We had not been long in Salt Lake City before the ball-season commenced. These balls afford splendid opportunities to the men for flirting with the girls. No matter how old and homely a man is, he thinks that he has as much right to flirt and dance with the girls as the youngest boy; for they all look upon themselves and each other as boys and single men, even if they have a dozen wives. There is no limit to their “privileges.” They are always in the market. Brigham, in his public discourses, has said that the brethren “are all young men under a hundred years of age.” With such an extended privilege, it is here in Utah that hoary Winter and smiling May can be seen galloping forth in the dance together—a thoughtful subject for the artist’s pencil.
It is of no consequence how much a man may flirt in the presence of his wife or wives. They must not presume to say one word to him about it; for the husband is free to do whatever he likes. He is one of the lords of creation. He is master of his wives, of his children. Then, how can one of his own dare to call in question anything he may think fit to do? She may, it is true, do so; but she must take the consequences of that rash act.
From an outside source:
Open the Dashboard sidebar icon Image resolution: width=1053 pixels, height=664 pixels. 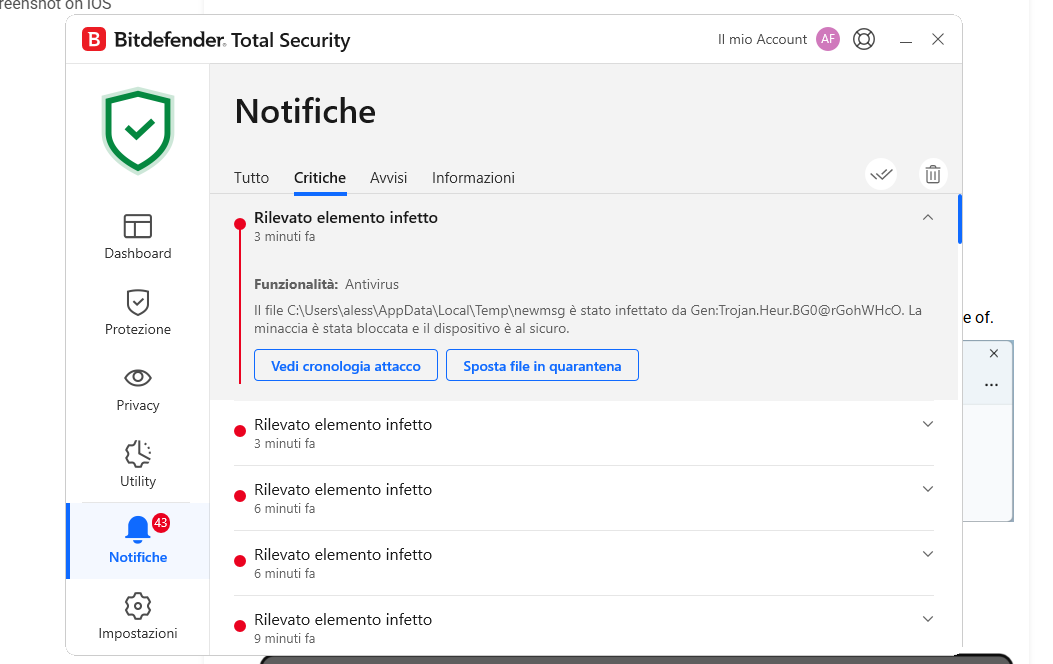tap(138, 227)
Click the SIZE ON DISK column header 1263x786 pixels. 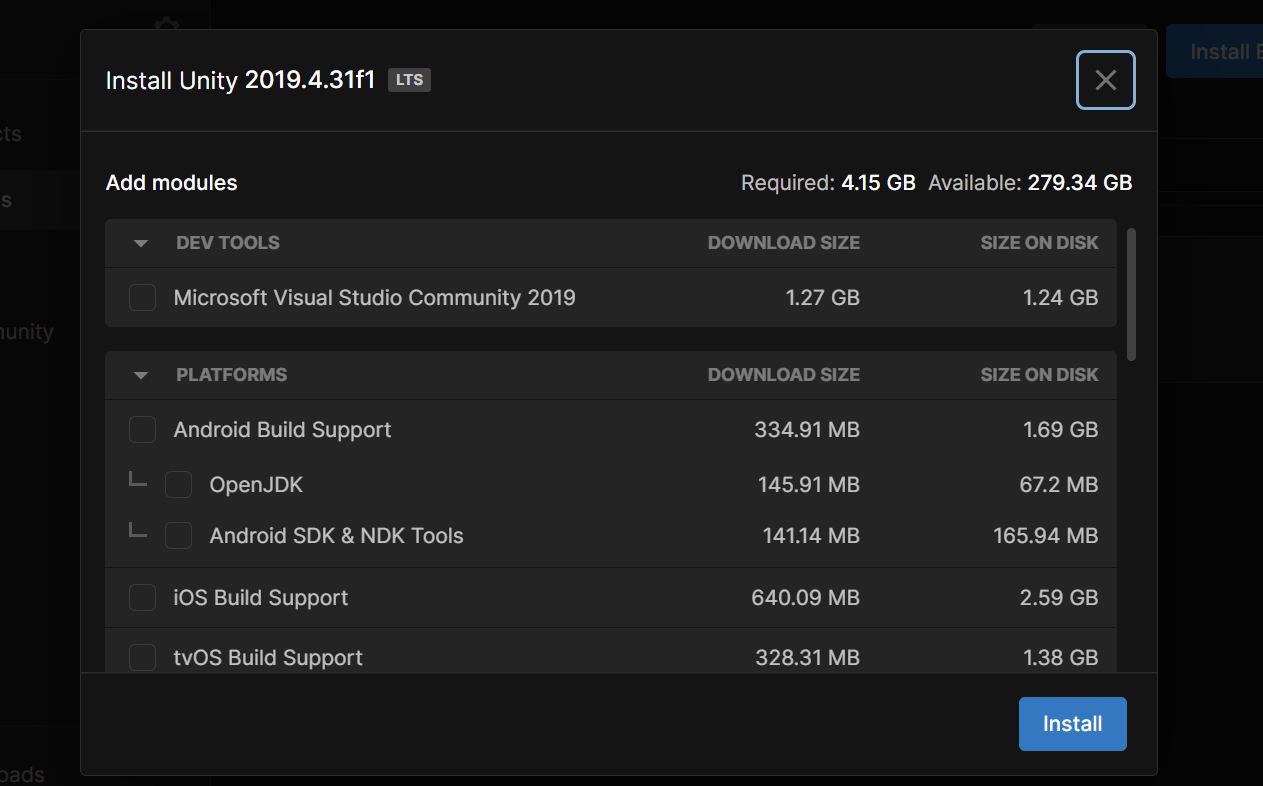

Oh! how I loathe even the very remembrance of those hateful ball-rooms, where I have seen so many unhappy wives, and have heard so many tales of sorrow. For, while the wives would be sitting as “wall-flowers” along the sides of the halls, after having danced the first dance with their husbands, as a matter of form, I have heard them many times telling each other about what they had seen their husbands doing during the evening; and how they had been compelled to pay attention to some simpering girl that their husbands chanced to fancy; and how they had had to do it for peace sake, and appear to be satisfied.
[210]
I do not mean to say that I did not like these social amusements myself, for I did; and could, under other circumstances, have enjoyed them very much. But I had been told so many things of the unpleasantness of a ball-room in Salt Lake City—at least, to married women—that my apprehensions were aroused. But all that was ever told me never half came up to the truth; nor can I possibly myself give the reader any correct idea of the heartaches and sorrows which these scenes bring to the wives of Mormons.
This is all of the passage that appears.